Suspension of BP comment moderation functionality (#6822) @rayisme wrote about removing the activity moderation feature entirely.

Simplify CSS targeting of radio and checkbox label fields (#6678) @dcavins thanked all for the feedback in trac to change markup to use fieldsets/legends for some profile fields in the front end.
Action: Patch changing the markup has been committed to trunk during the meeting.

Avoid using HTML tags in translation strings (#6898 through #6911) @djpaulgibbs had some concerns about whether the proposed changes would make the strings harder to translate and asked @boonebgorges for his opinion on the tickets.
Update: Boone has committed most of the patches to trunk.

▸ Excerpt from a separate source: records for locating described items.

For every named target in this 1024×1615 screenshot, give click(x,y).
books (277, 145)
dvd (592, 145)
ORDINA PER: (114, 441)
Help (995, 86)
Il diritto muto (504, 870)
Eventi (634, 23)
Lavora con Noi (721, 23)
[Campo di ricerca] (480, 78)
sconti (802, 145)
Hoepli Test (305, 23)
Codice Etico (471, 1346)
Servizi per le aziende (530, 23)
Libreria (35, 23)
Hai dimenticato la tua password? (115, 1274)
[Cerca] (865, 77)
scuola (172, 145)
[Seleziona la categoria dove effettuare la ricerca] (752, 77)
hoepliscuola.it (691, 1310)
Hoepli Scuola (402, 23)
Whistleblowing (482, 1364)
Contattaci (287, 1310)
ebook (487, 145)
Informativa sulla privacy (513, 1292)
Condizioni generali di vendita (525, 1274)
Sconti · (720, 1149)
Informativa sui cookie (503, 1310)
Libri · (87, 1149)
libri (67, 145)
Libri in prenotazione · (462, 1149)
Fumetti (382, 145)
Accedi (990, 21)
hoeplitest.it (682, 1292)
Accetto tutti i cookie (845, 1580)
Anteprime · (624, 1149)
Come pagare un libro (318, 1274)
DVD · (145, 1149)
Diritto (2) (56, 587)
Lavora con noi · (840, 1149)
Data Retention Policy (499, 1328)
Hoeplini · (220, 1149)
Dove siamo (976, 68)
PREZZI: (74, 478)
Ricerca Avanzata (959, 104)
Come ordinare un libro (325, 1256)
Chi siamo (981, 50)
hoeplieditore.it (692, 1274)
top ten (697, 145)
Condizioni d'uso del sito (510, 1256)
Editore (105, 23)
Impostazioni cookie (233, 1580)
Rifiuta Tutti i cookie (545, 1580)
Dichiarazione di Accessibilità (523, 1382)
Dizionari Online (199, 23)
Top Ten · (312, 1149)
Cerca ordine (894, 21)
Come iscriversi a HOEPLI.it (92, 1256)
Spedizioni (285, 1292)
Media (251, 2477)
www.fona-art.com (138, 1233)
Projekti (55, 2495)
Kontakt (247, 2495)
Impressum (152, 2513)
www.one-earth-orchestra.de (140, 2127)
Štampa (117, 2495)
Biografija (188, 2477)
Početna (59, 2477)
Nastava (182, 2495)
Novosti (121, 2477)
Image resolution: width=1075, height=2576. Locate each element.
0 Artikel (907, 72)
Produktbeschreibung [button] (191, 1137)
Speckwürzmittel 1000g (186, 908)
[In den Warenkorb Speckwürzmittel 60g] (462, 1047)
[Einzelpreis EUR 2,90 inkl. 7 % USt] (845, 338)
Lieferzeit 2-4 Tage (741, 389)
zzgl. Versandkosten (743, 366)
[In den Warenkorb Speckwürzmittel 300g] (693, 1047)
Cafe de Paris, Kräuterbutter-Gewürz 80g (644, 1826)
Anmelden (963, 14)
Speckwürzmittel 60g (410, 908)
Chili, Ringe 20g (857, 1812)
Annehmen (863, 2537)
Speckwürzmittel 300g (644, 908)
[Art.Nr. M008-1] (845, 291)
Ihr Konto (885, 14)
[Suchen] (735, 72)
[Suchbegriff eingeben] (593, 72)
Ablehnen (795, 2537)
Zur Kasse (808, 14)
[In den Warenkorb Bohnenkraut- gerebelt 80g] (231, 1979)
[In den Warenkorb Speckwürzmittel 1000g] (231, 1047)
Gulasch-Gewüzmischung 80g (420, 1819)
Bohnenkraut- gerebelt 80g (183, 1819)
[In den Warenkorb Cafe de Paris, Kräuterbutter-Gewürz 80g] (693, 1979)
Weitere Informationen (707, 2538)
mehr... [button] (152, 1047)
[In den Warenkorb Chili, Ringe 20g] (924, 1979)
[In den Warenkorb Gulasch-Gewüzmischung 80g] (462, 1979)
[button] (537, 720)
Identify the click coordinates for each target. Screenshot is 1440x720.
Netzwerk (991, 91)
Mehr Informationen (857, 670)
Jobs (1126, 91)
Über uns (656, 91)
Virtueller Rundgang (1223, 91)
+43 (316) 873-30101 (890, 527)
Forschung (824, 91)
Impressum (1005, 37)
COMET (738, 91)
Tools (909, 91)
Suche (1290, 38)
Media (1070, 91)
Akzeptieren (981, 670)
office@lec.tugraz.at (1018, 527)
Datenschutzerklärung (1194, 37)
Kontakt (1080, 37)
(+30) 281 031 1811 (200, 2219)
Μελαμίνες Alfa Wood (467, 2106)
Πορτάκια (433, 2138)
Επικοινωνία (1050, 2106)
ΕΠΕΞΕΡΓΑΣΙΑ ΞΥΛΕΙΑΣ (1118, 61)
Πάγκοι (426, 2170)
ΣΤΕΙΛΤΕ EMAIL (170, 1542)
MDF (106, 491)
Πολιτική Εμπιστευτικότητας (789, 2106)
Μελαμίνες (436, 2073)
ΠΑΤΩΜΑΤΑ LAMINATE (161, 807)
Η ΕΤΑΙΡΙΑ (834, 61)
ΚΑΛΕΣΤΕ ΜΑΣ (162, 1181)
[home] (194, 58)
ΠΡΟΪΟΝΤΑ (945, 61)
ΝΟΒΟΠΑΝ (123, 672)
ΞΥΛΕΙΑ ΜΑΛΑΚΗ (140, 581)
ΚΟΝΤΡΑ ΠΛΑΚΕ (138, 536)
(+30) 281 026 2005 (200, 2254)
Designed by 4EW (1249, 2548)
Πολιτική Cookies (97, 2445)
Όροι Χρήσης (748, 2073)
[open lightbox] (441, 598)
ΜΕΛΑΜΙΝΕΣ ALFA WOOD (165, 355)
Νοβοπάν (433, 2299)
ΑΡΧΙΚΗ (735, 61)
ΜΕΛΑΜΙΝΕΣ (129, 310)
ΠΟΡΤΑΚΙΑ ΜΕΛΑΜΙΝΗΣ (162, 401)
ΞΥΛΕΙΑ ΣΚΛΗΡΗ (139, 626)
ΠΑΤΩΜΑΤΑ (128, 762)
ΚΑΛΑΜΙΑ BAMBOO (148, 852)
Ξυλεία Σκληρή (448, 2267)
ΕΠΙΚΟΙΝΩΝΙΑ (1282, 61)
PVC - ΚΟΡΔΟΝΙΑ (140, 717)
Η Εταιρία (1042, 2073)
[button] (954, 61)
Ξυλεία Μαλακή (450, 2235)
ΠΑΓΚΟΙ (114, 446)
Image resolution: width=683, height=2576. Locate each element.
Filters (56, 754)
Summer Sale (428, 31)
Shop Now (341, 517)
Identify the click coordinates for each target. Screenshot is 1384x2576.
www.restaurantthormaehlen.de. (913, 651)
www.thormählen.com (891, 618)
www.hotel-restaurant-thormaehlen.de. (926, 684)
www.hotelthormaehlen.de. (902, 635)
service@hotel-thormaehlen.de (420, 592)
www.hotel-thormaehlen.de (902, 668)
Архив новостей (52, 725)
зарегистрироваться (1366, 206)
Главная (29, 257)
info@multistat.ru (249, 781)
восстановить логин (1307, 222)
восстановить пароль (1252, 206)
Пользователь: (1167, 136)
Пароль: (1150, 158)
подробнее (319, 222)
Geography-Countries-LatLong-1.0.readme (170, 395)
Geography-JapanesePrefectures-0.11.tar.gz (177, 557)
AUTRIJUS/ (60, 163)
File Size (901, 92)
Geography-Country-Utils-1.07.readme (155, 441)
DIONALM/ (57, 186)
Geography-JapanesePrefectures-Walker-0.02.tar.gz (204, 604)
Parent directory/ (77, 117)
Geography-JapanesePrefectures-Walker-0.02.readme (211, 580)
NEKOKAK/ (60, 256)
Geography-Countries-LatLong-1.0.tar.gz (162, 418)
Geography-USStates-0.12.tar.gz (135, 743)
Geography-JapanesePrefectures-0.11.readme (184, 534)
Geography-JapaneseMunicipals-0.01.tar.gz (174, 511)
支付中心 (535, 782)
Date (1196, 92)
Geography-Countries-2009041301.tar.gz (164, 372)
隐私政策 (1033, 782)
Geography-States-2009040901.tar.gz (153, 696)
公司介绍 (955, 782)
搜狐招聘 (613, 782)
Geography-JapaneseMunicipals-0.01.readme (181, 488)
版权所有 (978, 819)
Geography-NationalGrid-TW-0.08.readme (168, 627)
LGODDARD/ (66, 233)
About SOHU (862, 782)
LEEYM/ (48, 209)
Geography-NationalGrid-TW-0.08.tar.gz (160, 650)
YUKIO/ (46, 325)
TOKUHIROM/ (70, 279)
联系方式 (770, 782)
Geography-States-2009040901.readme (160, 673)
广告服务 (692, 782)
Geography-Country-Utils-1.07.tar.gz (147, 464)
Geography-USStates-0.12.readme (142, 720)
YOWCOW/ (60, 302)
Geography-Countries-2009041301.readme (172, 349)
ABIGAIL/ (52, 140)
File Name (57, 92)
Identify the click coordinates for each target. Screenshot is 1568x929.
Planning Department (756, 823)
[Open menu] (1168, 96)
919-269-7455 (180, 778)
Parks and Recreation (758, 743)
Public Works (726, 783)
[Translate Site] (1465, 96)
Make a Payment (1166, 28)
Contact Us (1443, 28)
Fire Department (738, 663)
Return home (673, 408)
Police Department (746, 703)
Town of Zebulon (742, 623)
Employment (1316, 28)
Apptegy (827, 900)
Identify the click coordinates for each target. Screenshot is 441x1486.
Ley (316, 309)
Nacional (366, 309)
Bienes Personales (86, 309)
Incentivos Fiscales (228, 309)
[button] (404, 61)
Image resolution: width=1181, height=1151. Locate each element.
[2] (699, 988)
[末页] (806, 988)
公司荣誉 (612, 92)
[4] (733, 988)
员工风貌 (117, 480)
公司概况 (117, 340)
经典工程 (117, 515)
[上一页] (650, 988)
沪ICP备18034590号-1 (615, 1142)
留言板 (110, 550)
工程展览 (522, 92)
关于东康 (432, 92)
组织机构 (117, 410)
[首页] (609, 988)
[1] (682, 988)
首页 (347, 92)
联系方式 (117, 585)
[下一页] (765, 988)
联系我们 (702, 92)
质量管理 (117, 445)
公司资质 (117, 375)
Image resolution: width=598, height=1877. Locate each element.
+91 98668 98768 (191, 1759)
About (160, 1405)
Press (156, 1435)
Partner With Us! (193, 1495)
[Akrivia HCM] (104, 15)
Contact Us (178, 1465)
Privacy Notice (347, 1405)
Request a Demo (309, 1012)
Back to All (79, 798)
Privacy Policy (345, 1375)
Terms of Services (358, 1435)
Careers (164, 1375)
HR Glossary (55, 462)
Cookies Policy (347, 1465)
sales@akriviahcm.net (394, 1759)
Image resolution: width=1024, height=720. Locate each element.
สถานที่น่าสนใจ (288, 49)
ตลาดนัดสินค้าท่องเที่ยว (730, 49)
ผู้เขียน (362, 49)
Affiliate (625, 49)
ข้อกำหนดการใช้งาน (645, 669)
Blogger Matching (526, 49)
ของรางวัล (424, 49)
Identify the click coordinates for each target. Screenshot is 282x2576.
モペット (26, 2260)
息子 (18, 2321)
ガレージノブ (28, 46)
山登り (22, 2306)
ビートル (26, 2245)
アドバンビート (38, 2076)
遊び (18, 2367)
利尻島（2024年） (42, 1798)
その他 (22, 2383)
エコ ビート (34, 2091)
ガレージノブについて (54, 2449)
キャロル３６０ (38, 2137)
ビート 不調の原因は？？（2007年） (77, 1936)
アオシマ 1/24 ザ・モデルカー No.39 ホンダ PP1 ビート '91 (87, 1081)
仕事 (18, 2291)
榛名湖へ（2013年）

Accessibility: Bump headings in template files (#6875 through #6882) @djpaulgibbs, @hnla, @rayisme, and @mercime had a long discussion about the merits and challenges of updating template files to meet accessibility guidelines. There were concerns that changing them (headings) might cause angst to developers needing to make the changes to established themes and regular users will be posting in our forums. There was a proposal to roll the accessibility updates in a new bp-template pack. @rayisme added, “Let’s roll with the accessibility changes and be ultra-aggressive with the heading styling so bp-legacy CSS rules take precedence.”  @mercime commented that committing the updates early in the 2.6 dev cycle will allow ~ 3 months for developers to update themes.  Accessible BP templates are the way to go forward. @djpaulgibbs: “We need to do these. We also need to get the companion stylesheets updated for these changes (if/as necessary). Let’s post on bpdevel once the changes are in. We can contact the major BP theme builders in advance. ”
Action: First batch of new heading updates have been committed to trunk after the meeting.

Slack log: https://wordpress.slack.com/archives/buddypress/p1458158441000061

#dev-chat

At next week’s dev chat…

At next week’s dev chat (16th March), we can plan the dates of the 2.6 dev cycle. But before we rush headlong into 2.6 or have a kick-off discussion, let’s spend this next dev chat looking at the 29 tickets in the 2.6 milestone that have a patch attached.

Best case, we can commit those, worse case, we can identify what work each patch needs and update the contributor.